Machine Learning (CS60050)

Spring semester 2019-20

Announcements


  • Revised deadline for Assignment 4 - May 03, 2020, end of day. This is a hard deadline.

  • Assignment 4 declared - deadline April 14 - see below. Since summer vacation has been declared by the institute, the deadline is postponed. Revised deadline will be notified later. Since the assignment has been declared already, you are advised to do the assignment now when you have more time. The revised deadline is likely to be for a shorter duration than the 2-week time allotted now.

  • We understand that some students may be working from home. Hence we are designing the assignments such that they do not need much internet connectivity or computing resources. Sufficient time is being given for the assignments. It is disconcerting that still there are requests for extending deadline for every assignment. If someone knows that his/her progress from home will be slow, it is his/her responsibility to start working on the assignments sufficiently early.

  • Assignment 3 declared - deadline March 29 - see below.
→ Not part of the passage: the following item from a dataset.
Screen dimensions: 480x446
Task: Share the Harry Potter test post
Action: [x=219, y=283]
Deadline extended to April 1 end of day. There will be no further extension.

  • CSE Moodle can be accessed via https://moodlecse.iitkgp.ac.in/moodle. If some student is not able to access the Moodle, assignment submissions can be mailed to the specific TA who is supposed to grade the submission of that student (as specified below).
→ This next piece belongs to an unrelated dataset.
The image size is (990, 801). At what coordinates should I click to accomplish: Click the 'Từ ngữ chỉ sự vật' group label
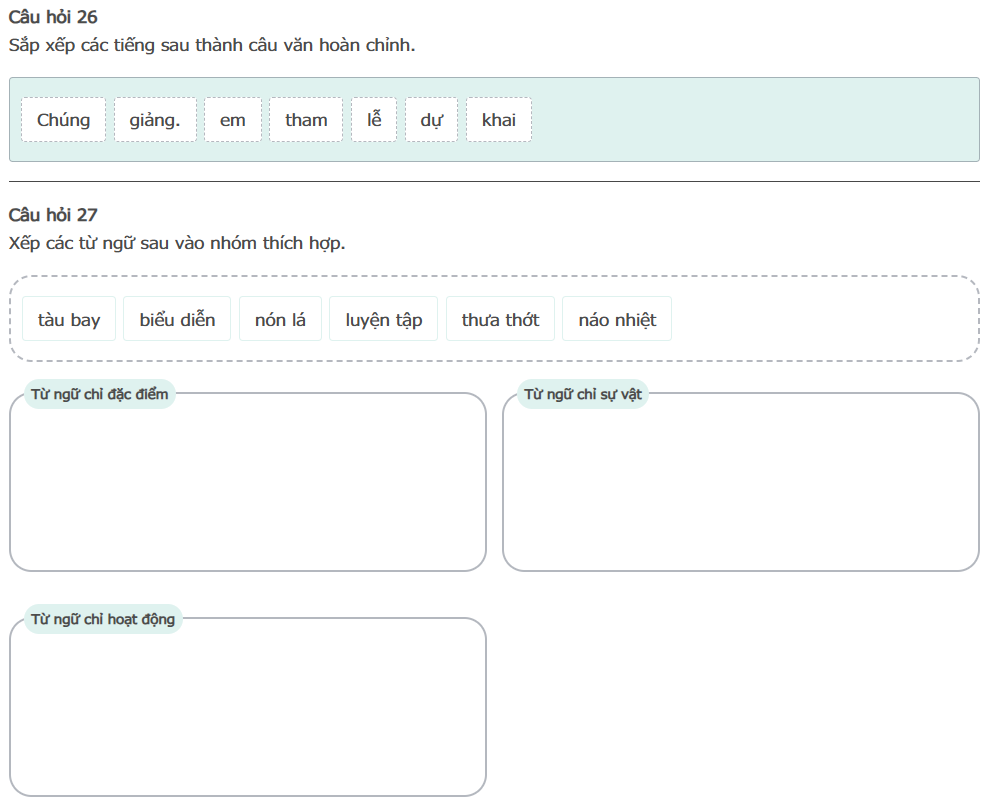point(583,394)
  • A point about the slide narrations being posted -- during the narrations, I am going at a quick speed, in order to reduce the duration and keep the file sizes small (since I understand some students can have problems in downloading large files). Also many things that I would have explained on the blackboard are being hand-written and put in the slides. To my understanding, the material covered in a narration of duration 20-30 minutes would have been covered in a 1-hour lecture in physical class. Students are advised to spend the requisite time over the narrations and the slides, in order to assimilate the material well.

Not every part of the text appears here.